Immunohistochemical staining of 7-um frozen sections of full-thickness retina was prepared. Three sections per frozen block from each group (n = 3 retinas/group) were used for immunohistochemical analysis. The RGCs (n = 3 per group) on the coverslips were fixed with 4% PFA in PBS for 20 min, rinsed with PBS, and then were used for immunohistochemical analysis. The samples were permeabilized with 0.1% Triton X-100 in PBS for 20 min at room temperature, sequentially, blocked with 5% bovine serum albumin (BSA) for 1 h at room temperature, incubated by 16 h at 4°C with the following primary antibodies: monoclonal mouse anti-GFAP antibody (1:200; Abcam), polyclonal rabbit anti-OPA1 (1:200; Abcam), and monoclonal rabbit anti-LC3 (1:1000; Abcam) for 16 h at 4°C. After several washes, the samples were incubated with Alexa Fluor 488-conjugated goat IgG secondary antibody (1:200; Life Technologies) and Hoechst 33342 (1 μg/mL; Life Technologies). Fluorescence imaging and analyses were performed by a confocal microscopy (Leica SP8).

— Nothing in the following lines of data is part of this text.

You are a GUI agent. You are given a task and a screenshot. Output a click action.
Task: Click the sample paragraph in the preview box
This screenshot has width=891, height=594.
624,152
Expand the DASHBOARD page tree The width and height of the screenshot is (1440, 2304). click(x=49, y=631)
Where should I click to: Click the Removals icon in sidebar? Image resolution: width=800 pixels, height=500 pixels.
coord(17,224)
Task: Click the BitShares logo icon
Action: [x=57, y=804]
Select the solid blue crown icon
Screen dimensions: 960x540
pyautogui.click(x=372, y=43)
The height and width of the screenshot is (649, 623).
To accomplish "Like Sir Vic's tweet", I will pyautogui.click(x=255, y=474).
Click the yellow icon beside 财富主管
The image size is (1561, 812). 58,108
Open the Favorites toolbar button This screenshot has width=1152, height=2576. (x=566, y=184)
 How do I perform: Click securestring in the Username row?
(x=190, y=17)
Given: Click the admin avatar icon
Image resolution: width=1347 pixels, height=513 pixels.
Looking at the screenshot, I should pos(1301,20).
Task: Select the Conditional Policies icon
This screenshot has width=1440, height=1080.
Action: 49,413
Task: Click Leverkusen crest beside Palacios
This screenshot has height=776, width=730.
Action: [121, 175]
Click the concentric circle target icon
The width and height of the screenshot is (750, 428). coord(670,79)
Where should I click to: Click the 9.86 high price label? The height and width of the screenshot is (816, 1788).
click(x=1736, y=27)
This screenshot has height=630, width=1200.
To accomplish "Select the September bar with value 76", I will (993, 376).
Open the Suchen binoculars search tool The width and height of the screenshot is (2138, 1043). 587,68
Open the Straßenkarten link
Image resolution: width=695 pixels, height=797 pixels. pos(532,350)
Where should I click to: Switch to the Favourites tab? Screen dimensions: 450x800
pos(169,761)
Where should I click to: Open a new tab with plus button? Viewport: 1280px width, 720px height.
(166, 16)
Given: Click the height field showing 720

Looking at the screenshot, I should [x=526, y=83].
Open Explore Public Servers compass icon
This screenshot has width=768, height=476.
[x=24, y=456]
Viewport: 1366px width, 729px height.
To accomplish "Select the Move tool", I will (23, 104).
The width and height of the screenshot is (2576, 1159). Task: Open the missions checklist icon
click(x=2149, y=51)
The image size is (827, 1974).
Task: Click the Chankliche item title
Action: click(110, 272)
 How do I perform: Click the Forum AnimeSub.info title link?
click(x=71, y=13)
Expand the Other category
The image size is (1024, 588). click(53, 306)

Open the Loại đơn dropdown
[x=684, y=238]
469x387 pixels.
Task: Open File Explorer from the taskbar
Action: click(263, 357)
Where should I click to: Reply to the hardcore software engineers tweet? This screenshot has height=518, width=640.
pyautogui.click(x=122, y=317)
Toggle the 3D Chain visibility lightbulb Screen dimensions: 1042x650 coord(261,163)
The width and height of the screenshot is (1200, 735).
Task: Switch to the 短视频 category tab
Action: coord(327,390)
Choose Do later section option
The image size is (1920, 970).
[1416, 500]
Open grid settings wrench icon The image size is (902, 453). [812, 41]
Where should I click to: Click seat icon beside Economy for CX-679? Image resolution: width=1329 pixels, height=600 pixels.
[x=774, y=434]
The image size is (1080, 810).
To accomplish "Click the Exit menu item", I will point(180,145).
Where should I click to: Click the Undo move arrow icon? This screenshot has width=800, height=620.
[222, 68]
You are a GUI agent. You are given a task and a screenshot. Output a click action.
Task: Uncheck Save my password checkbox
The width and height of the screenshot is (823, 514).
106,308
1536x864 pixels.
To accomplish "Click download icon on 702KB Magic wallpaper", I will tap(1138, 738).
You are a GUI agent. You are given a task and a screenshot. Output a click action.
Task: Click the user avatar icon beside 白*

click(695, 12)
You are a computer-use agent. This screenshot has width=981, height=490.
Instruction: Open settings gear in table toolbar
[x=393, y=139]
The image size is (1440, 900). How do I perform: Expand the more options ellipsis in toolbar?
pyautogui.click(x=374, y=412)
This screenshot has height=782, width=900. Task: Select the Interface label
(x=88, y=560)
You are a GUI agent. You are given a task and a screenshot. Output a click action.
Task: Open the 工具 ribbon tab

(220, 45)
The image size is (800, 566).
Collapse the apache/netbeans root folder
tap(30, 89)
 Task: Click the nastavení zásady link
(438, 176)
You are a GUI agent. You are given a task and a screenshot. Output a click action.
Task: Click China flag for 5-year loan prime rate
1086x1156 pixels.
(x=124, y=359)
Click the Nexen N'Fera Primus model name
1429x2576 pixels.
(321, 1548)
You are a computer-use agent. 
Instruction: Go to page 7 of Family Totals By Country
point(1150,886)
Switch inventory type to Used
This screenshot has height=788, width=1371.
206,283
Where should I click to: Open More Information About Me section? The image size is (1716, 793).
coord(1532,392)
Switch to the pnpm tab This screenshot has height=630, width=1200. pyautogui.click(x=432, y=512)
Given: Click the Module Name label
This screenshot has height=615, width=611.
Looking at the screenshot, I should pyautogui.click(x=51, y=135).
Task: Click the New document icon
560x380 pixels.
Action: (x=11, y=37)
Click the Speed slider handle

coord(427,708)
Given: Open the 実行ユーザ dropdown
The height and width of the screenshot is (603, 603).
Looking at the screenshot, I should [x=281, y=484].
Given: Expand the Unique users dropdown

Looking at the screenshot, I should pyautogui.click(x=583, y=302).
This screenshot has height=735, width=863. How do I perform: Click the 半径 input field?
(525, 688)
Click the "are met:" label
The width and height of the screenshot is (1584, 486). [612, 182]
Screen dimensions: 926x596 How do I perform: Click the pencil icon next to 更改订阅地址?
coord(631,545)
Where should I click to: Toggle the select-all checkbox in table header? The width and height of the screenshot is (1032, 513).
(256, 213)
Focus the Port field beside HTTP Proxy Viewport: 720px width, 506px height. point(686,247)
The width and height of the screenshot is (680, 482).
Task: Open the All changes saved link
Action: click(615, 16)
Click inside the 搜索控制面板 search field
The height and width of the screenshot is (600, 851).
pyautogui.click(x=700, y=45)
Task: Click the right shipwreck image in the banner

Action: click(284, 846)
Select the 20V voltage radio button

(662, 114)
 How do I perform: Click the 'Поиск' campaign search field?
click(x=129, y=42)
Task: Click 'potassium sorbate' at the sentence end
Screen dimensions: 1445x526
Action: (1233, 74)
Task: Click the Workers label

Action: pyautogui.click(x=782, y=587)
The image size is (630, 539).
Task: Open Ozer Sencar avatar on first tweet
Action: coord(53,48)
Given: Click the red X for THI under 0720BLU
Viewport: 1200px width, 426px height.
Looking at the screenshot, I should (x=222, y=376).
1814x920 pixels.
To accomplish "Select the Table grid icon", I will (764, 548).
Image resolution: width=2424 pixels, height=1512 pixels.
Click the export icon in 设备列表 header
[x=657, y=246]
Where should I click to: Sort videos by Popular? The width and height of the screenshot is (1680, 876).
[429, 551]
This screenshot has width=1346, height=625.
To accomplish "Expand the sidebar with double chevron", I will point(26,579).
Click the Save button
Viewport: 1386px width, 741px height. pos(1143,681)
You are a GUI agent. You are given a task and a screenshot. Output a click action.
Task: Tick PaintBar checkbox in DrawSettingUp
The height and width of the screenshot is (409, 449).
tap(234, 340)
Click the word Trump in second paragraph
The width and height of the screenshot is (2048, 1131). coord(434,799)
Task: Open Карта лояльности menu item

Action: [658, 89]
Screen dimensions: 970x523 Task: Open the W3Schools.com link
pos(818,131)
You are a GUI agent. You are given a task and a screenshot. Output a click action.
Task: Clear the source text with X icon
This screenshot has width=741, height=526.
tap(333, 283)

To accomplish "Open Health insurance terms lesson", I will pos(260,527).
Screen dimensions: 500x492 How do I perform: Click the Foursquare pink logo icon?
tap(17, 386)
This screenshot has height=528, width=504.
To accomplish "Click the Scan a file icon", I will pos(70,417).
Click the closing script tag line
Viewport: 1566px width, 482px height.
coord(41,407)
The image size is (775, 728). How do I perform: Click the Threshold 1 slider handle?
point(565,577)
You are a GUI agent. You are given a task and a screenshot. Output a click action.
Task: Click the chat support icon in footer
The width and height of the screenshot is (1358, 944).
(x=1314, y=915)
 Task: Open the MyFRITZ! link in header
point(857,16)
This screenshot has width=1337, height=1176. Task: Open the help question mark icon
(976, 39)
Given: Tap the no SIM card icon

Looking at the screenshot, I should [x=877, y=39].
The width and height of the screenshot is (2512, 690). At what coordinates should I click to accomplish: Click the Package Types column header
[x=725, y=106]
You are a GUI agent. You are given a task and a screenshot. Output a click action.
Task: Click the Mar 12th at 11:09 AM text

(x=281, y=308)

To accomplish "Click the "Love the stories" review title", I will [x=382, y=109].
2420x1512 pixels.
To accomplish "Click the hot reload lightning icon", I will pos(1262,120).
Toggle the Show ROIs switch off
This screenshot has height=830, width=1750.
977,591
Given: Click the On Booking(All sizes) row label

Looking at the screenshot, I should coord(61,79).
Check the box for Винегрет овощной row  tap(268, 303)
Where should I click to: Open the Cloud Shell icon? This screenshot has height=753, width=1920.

Retinas (n = 3 per group) were lysed in RIPA buffer (Beyotime, China) and ultrasonically smashed on ice to get homogenized solutions. RGCs (n = 3 per group) were mixed with RIPA buffer. Equal amounts of protein were separated by sodium dodecyl sulfate-polyacrylamide gel electrophoresis (SDS-PAGE) and the electrotransferred onto polyvinylidene difluoride membranes (Millipore, Billerica, MA, United States). After blocking with 5% non-fat dry milk at room temperature for 1 h, the membranes were incubated with polyclonal rabbit anti-OPA1 (1:1000; Abcam), polyclonal rabbit anti-GFAP antibody (1:10000; Abcam), polyclonal rabbit anti-Parkin (1:1000; Abcam), polyclonal rabbit anti-Bcl-2 (1:500; Abcam), monoclonal rabbit anti-Bax (1:1,000; Abcam), monoclonal rabbit anti-LC3 (1:2000; Abcam), polyclonal rabbit anti-LAMP1 (1:1000; Abcam) and polyclonal rabbit anti-GAPDH (1:2000; Yesen, China) in primary antibody dilution (Beyotime, China) overnight at 4°C. After the membranes were washed several times, secondary antibody peroxidase-conjugated goat anti-rabbit IgG (1:5000; Jackson) was applied. Proteins were visualized by a Kodak Image Station 4000MM PRO (Carestream, Rochester, NY, United States) using chemiluminescence detection (SuperSignal West Femto Substrate Trial Kit, Thermo Fisher). Band intensity was analyzed with Image J (National Institutes of Health).